### PROVIDED RECORDS

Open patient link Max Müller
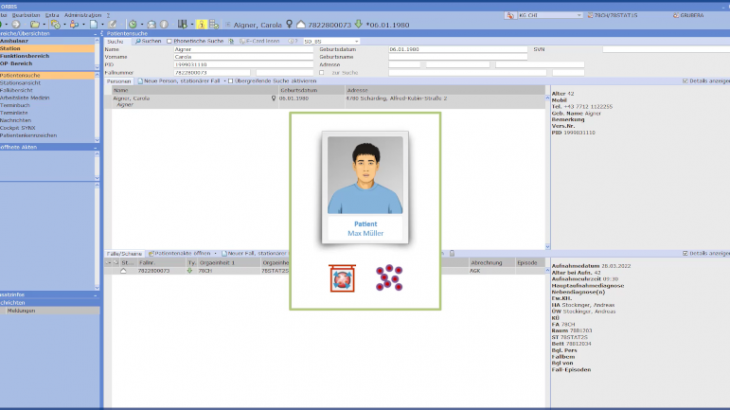point(364,232)
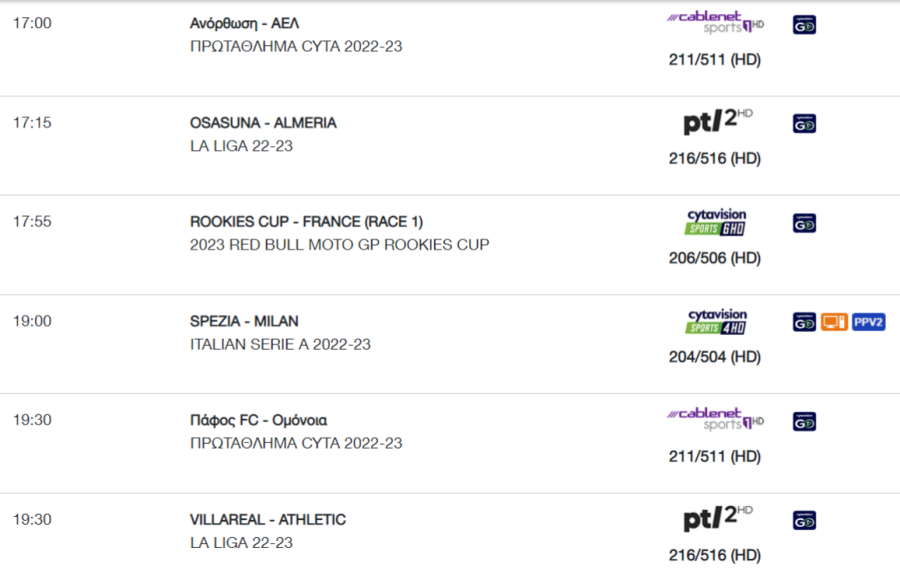Open the OSASUNA - ALMERIA event title
This screenshot has width=900, height=576.
[263, 123]
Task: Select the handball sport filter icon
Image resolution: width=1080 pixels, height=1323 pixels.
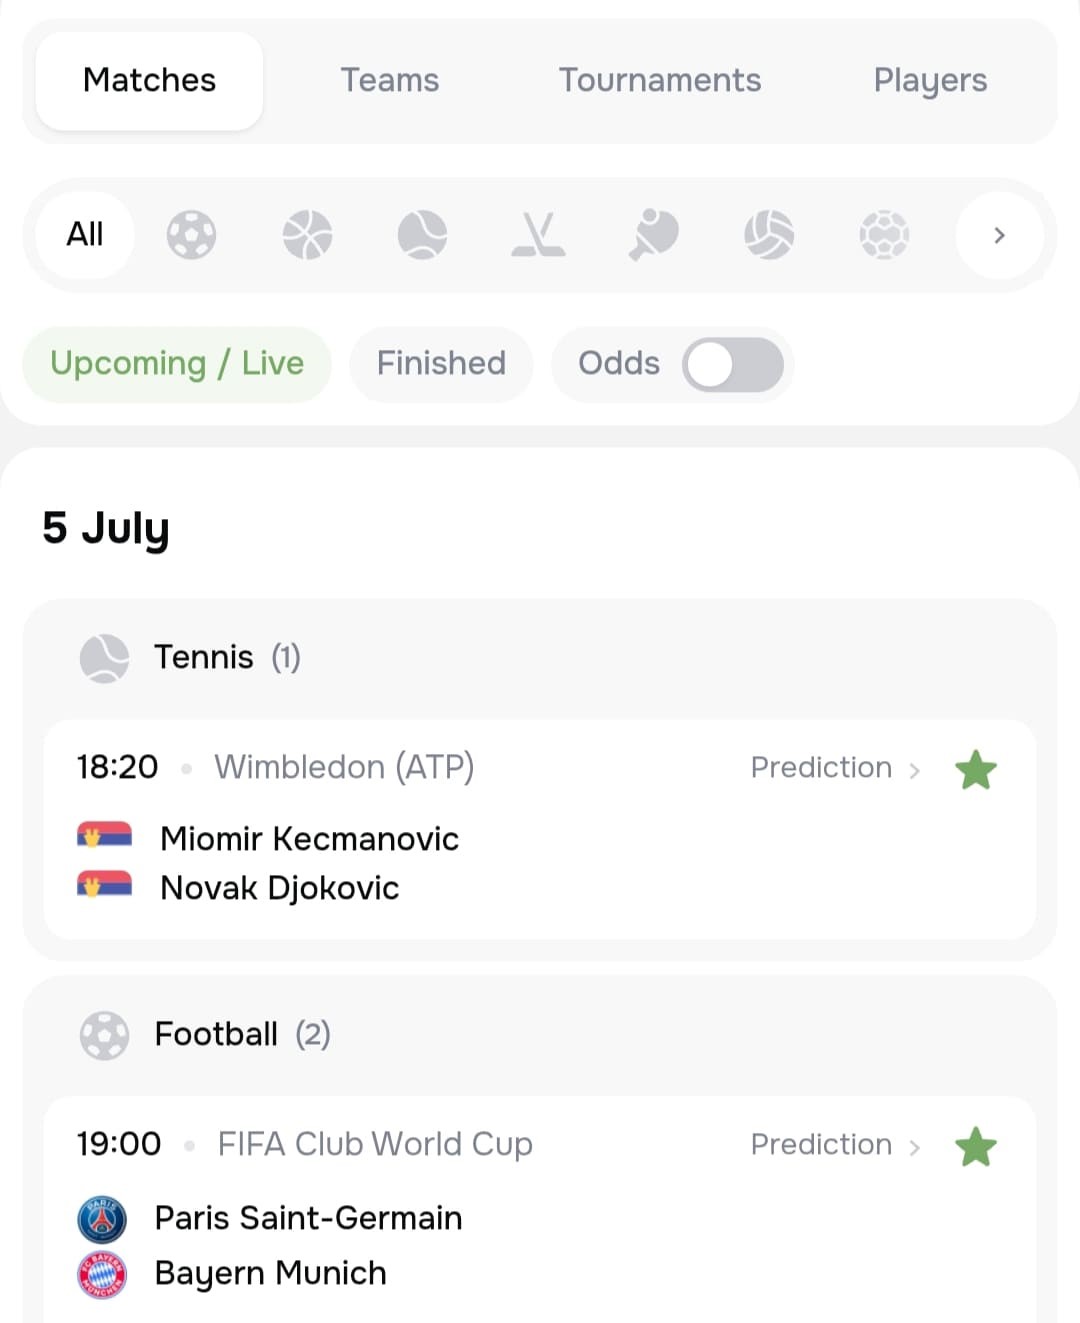Action: point(884,235)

### ABOUT THIS TASK
From the first line to the last, return the material above exactly, apart from the pictures.

### OUTPUT
Open patient link Max Müller
point(364,232)
Open the OSASUNA - ALMERIA event title
This screenshot has width=900, height=576.
[263, 123]
Task: Select the handball sport filter icon
Image resolution: width=1080 pixels, height=1323 pixels.
Action: point(884,235)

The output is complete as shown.